The measurement principle of laser-based custody transfer is simple. It is performed by a laser sensor using the well-proven time-of-flight (TOF) measurement principle that relies on short laser pulses.
The level sensor is installed on deck at the top of a circular still pipe that extends into the LNG tank. Its explosion-proof enclosure is equipped with a safety glass window and is used to contain the process.
The laser beam passes through the glass window with minimal diffusion and attenuation. The still pipe extends vertically from the top of the tank down to its bottom. Brackets connected to the inner tank structure guide the still pipe for a straight vertical installation. Sleeves located inside the guide brackets allows for vertical movement of the still pipe due to its thermal contraction or expansion. The still pipe isolates the laser beam from adverse measurement conditions.
It is important to note that the still pipe is not an integral part of the level measuring device and that the accuracy of the measurement is not dependent on its characteristics. Pipe equalisation holes are used to balance the pressure between the inside and outside of the pipe.
The system operates by measuring the distance between the liquid surface and the LIDAR sensor. The sensor generates short infrared light pulses – laser pulses – which travel through the glass window and then reflect back off the LNG liquid surface. These reflected pulses are received back by the LIDAR sensor receiver detection electronics. An electronic timing circuit measures the TOF between the transmitted and the received laser pulses.
Time measurement is then converted to a distance measurement by the LIDAR processing unit. This is accomplished by taking one half of the product of the measured TOF and the speed of light. This measurement principle allows for both a high-speed sampling rate and suppression of any signal disturbance through the use of statistical calculations.
Both the advanced Digital Signal Processing (DSP) and system software are executed in the CTS-V processor. The level gauging is calculated by subtracting the distance measured by the LIDAR from the actual distance between the LIDAR sensor and the tank floor.

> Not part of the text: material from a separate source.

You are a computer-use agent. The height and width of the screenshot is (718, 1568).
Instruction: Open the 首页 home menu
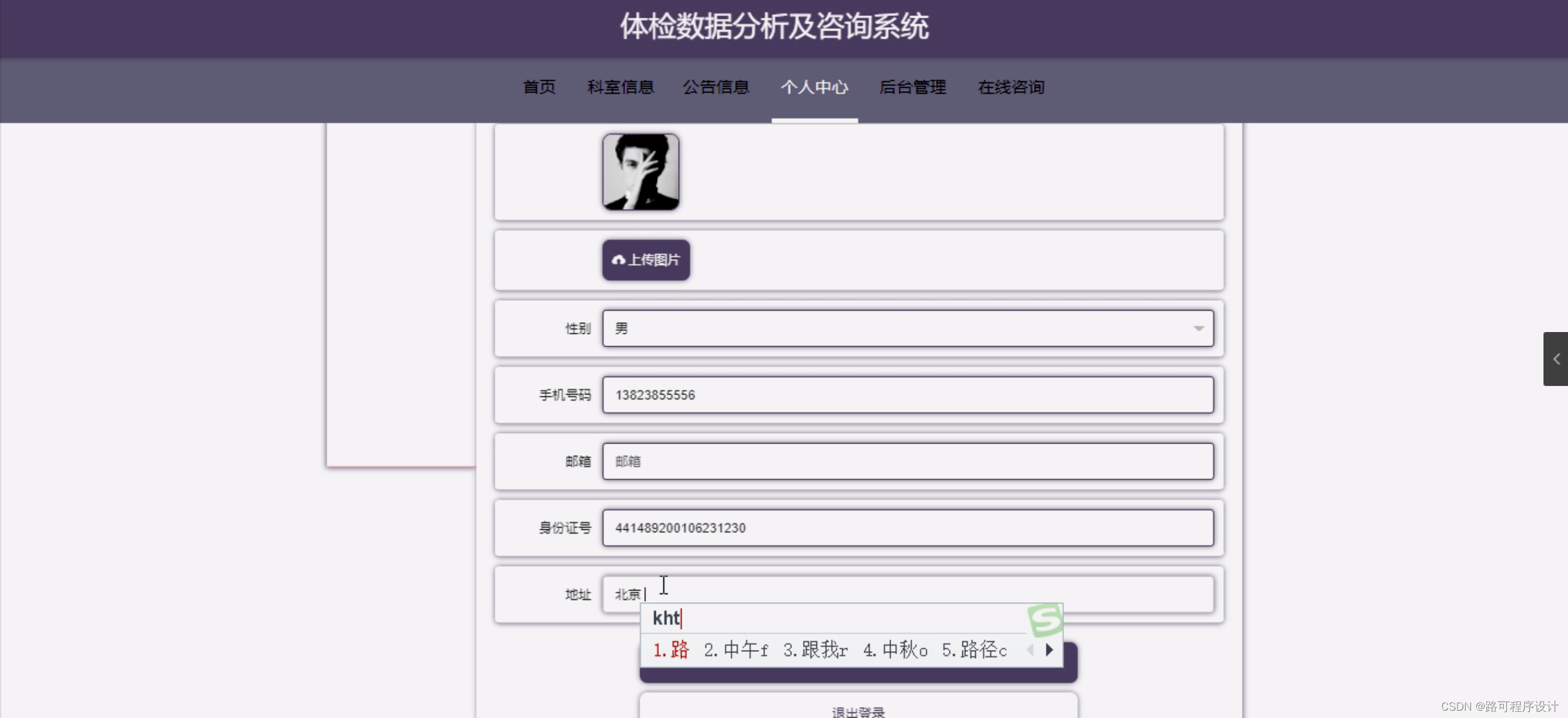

Up to four level alarms with relay outputs are provided for each LNG tank, while their trigger points and deadbands are fully adjustable during system configuration. The overall system accuracy is ±7.5 mm over the entire gauging height.
In terms of generating reports, CTS V automatically scans and prints the values of selected sensor measurements. The measured data is then conveniently arranged in columns that correspond to the tank number and to the measured parameter such as level, temperature, or pressure.
Each report includes date, time, and name of ship. Other selected information can be input manually. The layout of the report and the rounding of the input measurement and its outputs can be adjusted to meet the needs of gas buyers, gas sellers, and the gas contract.